FLASC’s general process can also be used with measures that capture other aspects than eccentricity. At its core, FLASC consists of two filtrations, one to determine the connectivity between data points and one to analyse a signal on the resulting graph. The process would then describe how many distinct local minima (or maxima) of the measure exist within the clusters. The resulting interpretation does not have to relate to the cluster’s shape. For example, one could use the boundary coefficient (Vandaele, Saeys & De Bie, 2020) or direction centrality metric (Peng et al., 2022) to create an efficient and principled boundary-seeking clustering algorithm.
One could even interpret FLASC as two applications of HDBSCAN*: one over the density and one over the eccentricity. This perspective raises a possible improvement to the algorithm by translating the mutual reachability concept to the centrality metric. The idea of ‘pushing away points in low-density regions’ can also be applied to the centrality, emphasising the centrality difference between the centre and branch ends. Additionally, smoothing the centrality profile by incorporating neighbouring values could improve the algorithm’s robustness to noise. The additional computational cost should be low, as points’ neighbours are already known when the centrality is computed. Another way to improve noise robustness could be to implement the mutual -nearest neighbour approach Dalmia & Sia (2021) used to improve cluster separation in UMAP projections. It would provide a subgraph of the core approximation graph that better reflects the cluster’s connectivity in high dimensional data sets. We leave evaluating these ideas for future work.

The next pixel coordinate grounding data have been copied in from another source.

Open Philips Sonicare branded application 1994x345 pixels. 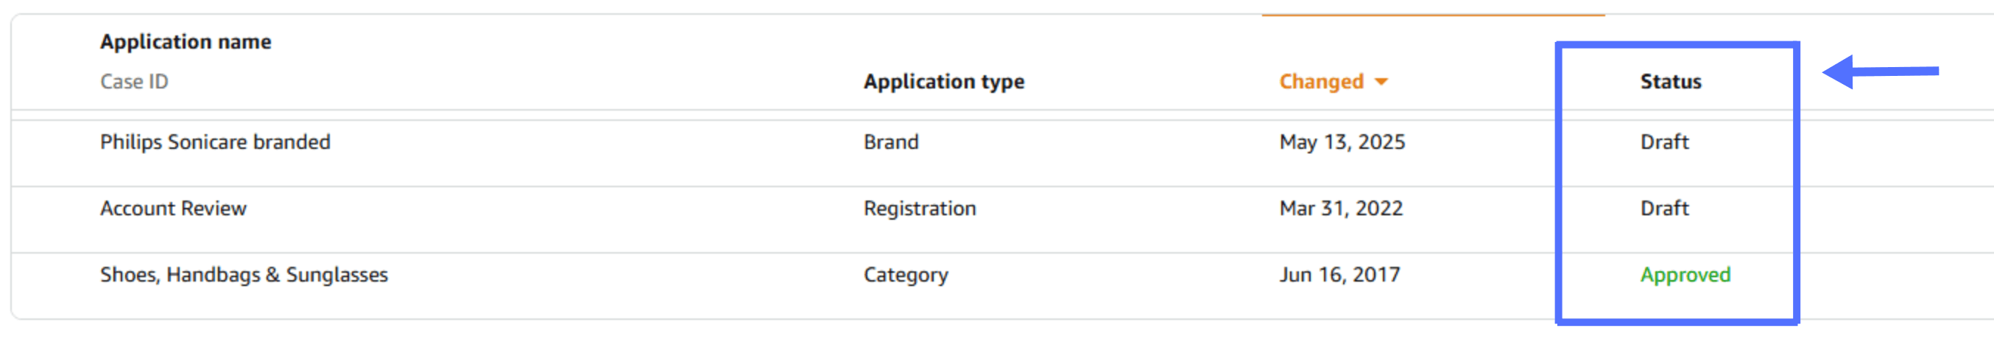pos(215,142)
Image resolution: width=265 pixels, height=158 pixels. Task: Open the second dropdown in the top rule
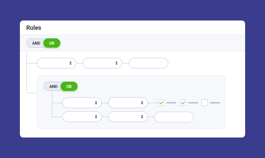tap(102, 63)
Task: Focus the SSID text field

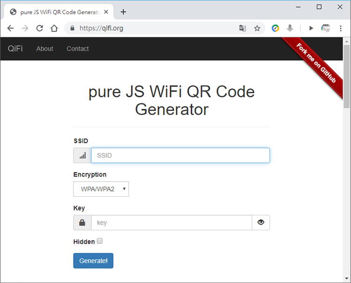Action: [180, 156]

Visually summarising data’s shape
A strength of Mapper (Singh, Memoli & Carlsson, 2007) and Reversed Graph Embeddings (Mao et al., 2017) is that they can summarise the data’s shape using intuitive visualisations. While FLASC’s branch-condensed tree provides some information about the clusters’ shapes, interpreting the shape is not trivial. Studying how well two-dimensional layouts of FLASC’s cluster approximation graphs work as shape summarising visualisations would be an interesting future research direction. These graphs directly encode the connectivity used by the algorithm. Another benefit is that—unlike in Mapper—all (non-noise) data points are represented in the graphs once. Directly visualising the graphs, however, probably does not scale to larger sizes in terms of computational cost for the layout algorithm and visual interpretability. Ways to summarise the networks would have to be found, which could be based on kMeans centroids like in Reversed Graph Embeddings (Mao et al., 2017), local density maxima in the cluster, or a Reeb-Graph approach similar to Ge et al. (2011).
Conclusion
We presented the FLASC algorithm that combines HDBSCAN* clustering with a branch-detection post-processing step. We have shown that the algorithm can detect branch-based subgroups that do not contain local density maxima in real-world data without specifying features of interest or manually extracting the branches from a visualisation. In addition, we demonstrated that branching hierarchies found by FLASC can provide information about the data’s shape that is not present in HDBSCAN*’s cluster hierarchy. Two synthetic benchmarks demonstrated FLASC’s branch detection ability and indicated FLASC’s computational performance scales similarly to HDBSCAN*.